Commercial Divers Skills and Abilities
As a commercial diver, you’ll need some of the same set of skills as a construction worker, including knowledge of building, tools, and mechanics, as well as applied physics and mathematics. Critical thinking and decent communication skills are a necessity, and divers must be exceptionally good at observing problems and constantly monitoring equipment to be safe underwater. You also need considerable physical facility, including the hand-steadiness to precisely control machinery, along with the general coordination and endurance to swim.
Commercial Divers Duties
Divers perform a wide range of work for many different types of employers. Some of the tasks you may be hired to do are:
- Inspecting submerged and partly submerged structures, foundations, ship hulls, plant intakes and outflows, pipelines and cables
- Renovating and repairing damage to the above as needed
- Installing pilings for bridges and piers
- Setting up and servicing aquatic gas and oil collection equipment such as drilling rigs
- Recovering sunken objects manually or by hooking them to crane riggings
- Assisting with underwater search and rescue, salvage, and cleanups
- Recording marine life in photographs, video and audio recordings
- Cultivating and harvesting on fish and seaweed farms
For all commercial diving work, you’ll be expected to observe appropriate safety precautions, including maintaining diving equipment in and out of the water, checking water depth and registering dives with the authorities as required.
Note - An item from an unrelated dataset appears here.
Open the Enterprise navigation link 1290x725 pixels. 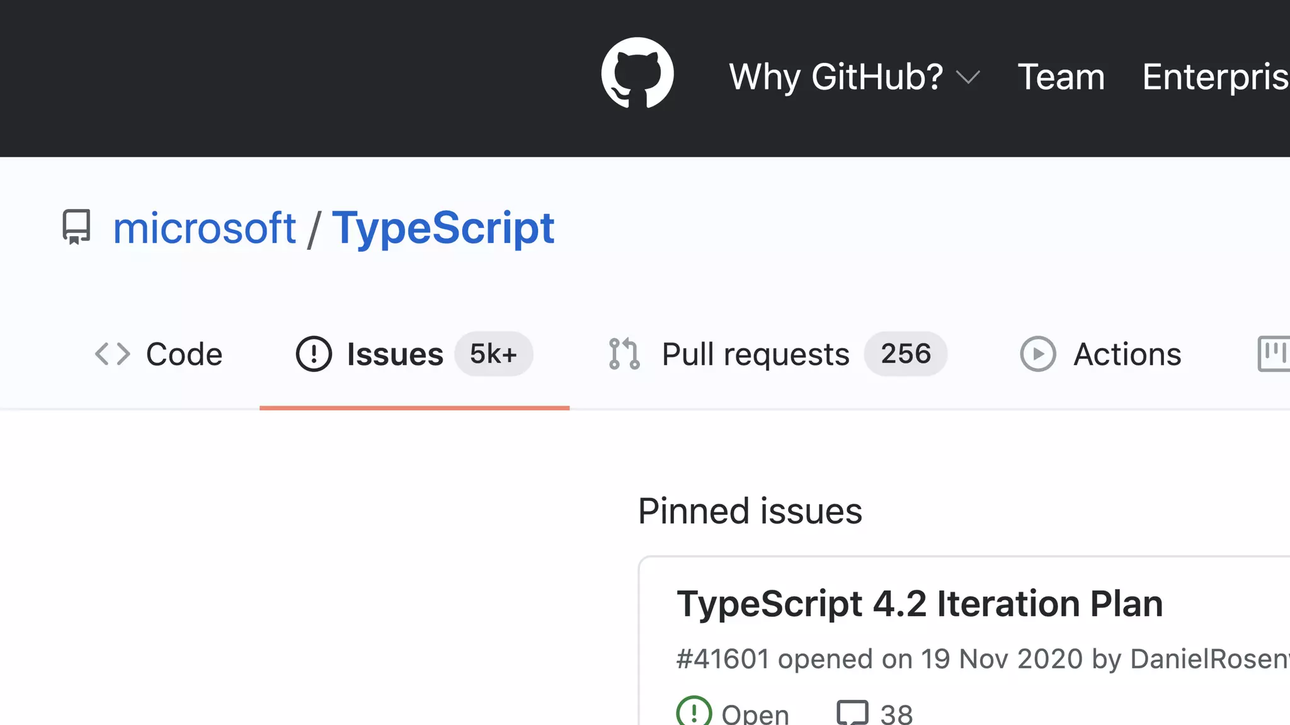pos(1215,77)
You’ll also have to communicate with workers above the water as well as other divers below, and may supervise or train commercial or hobby divers, monitoring their safety underwater.
Commercial Divers Tools and Technology
The most important tools you’ll use as a diver are your scuba gear and other diving equipment, including:
- Helmets and facemasks
- Air tanks and harnesses
- Coldwater wetsuits and dry suits
- Other instruments such as diving bells
Commercial divers may also utilize many specific aquatic tools as needed for particular jobs, anything from chain hoists and hydraulic drills to underwater video and photographic cameras.
Education and Training for Commercial Divers
The exact education requirements vary widely depending on the specific work. Usually a four-year bachelor’s degree is not demanded, though the majority of employers do want a high school diploma or GED, or an associate’s degree, and science-related work may request higher level education. For many diving jobs you may be asked to have scuba gear certification and a certain number of diving hours to ensure you’ll be safe underwater. Some positions will offer on-the-job training, while others will require past experience.
Commercial Divers Salary
Due to the difficulties of diving, these jobs tend to pay better than similar work on land, but pay scales for commercial divers have a broad spread depending on the specific jobs. Lower paid positions make around $14 an hour for a salary of $29,000 a year, while the highest paid divers bring in more than $84,000 annually. On average you can expect to make in the vicinity of $45,000 a year.
Commercial Divers Jobs by Geography
Most diving work is on the ocean coastlines and along the Great Lakes, although you can potentially find jobs in natural and artificial bodies of water almost anywhere. Florida and Louisiana offer the most positions on average, but the work varies seasonally across the country. You may need to travel to find the best-paying work.